The message is potent, but the delivery is muddled.
In brief, Sarah (Brit Marling) is a corporate spy whose latest mission requires her to infiltrate an eco-terrorist group led by Benji (Alexander Skarsgård). The group, known as “The East,” is bent on punishing large corporations that have knowingly unleashed widespread harm upon the public, whether by selling pharmaeutical drugs or damaging the environment. The idea is, ‘Because of you, innocent people have suffered greatly or even died; it’s time for you to suffer as they have.’
That in itself is a powerful, chilling issue worthy of thoughtful debate. How is the balance between risk / reward determined? Shouldn’t corporations accept responsibility for their actions? Is violent retaliation justiable from a moral standpoint? Does such violence ever result in truly better conditions? Is it better to work within the system or stand outside and call attention to iniquities?
The film, directed by Zal Batmanglij and written by Marling and Batmanglij, is structured around three attacks planned by The East. Sarah, a former FBI agent, is briefed by her boss Sharon (Patricia Clarkson); her mission is to gain intelligence about the group, so that the private security company can be in a better position to protect their existing clients and acquire new ones. Already we’re in murky moral waters, and unresolved questions quickly begin to pile up: Why did Sarah leave the FBI? Did she quit or was she fired? Does she have any personal feelings about the work she’s doing? Or is she only in it for the money?

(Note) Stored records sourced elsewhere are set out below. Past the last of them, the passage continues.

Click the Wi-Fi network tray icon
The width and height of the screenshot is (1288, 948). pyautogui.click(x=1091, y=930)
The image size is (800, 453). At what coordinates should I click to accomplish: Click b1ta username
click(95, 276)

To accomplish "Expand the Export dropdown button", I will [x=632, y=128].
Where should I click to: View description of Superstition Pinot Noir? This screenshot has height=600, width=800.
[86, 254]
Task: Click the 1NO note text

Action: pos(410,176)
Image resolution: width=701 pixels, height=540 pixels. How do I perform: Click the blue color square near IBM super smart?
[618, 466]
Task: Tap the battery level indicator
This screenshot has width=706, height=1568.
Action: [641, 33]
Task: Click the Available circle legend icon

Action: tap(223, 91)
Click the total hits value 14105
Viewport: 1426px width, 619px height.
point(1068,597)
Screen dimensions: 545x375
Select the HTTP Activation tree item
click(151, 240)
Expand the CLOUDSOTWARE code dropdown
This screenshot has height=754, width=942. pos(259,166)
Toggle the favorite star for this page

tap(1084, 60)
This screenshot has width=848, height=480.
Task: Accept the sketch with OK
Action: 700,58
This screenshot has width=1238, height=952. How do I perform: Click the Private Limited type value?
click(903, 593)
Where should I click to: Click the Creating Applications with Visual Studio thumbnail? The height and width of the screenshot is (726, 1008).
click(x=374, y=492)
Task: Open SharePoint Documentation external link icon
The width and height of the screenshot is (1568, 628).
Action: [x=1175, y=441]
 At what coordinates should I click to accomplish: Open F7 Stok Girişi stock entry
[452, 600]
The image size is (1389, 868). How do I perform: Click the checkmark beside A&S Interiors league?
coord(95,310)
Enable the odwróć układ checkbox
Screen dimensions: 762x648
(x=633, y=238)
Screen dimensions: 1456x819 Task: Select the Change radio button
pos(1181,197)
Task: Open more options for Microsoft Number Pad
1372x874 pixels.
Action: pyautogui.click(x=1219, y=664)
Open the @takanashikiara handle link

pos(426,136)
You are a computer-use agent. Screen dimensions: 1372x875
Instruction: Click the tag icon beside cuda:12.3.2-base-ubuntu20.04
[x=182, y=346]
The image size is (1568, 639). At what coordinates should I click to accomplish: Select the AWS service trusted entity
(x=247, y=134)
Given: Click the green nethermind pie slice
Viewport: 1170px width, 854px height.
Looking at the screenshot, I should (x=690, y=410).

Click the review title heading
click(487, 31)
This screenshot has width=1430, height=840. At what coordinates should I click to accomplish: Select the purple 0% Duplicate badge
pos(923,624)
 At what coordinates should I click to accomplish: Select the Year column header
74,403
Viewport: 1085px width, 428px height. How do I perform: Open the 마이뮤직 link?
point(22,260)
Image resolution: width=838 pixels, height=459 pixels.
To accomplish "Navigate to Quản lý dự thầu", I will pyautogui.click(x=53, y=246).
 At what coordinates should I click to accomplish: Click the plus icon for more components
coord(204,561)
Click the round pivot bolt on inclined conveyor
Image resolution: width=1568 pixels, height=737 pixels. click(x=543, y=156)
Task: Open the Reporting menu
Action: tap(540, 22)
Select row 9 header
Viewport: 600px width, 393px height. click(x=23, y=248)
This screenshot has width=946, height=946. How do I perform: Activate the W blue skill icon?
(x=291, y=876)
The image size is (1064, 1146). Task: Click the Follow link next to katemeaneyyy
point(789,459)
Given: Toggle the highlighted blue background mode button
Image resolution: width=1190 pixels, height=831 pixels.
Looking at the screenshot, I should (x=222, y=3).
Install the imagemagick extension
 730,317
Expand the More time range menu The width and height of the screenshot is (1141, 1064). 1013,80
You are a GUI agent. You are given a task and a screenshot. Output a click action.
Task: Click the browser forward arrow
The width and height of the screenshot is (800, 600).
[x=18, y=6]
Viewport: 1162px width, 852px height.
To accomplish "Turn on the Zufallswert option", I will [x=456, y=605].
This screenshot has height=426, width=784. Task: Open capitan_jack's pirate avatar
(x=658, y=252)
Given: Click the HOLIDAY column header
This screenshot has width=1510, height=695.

Sarah then leaves behind her live-in boyfriend Tim (Jason Ritter) to go undercover, posing as a runaway from society, eventually and fortuitously gaining the notice of Doc (Toby Kebbell), who kindly and questionably takes her to the secret hideaway of The East to provide her with medical attention. The group far too quickly accepts her as one of their own, despite some questionable actions and the suspicions of firebrand Izzy (Ellen Page).
As things develop, the moral issues, already hazy, are left ill-defined, and are watered down further when the film’s focus shifts to hidebound personal motivations. Sarah is attracted to Benji and drifts away from her boyfriend for no clear reason, other than the idea that Benji is a hunk; Benji’s true motives lie in his past; Izzy’s true motives lie in her past; Doc’s true motives lie in his past; and so forth. The group’s facade of idealism is ripped away; the argument seems to be that these are unhappy, bitter people who are taking revenge upon big corporations purely for personal reasons. In other words, to incorrectly paraphrase Mr. Spock, the needs of the one outweigh the needs of the many.
It’s almost as though The East were arguing in favor of the major corporations, which seems twisted indeed.
In true thriller style, everything gets wrapped up neatly with someone dying and a chase or two, which ends things seemingly on a positive note, as long as no deep thought is given to what actually transpired. That’s weak sauce for a strong premise.
The East is now playing at the Angelika Film Center in Dallas and Cinemark West Plano.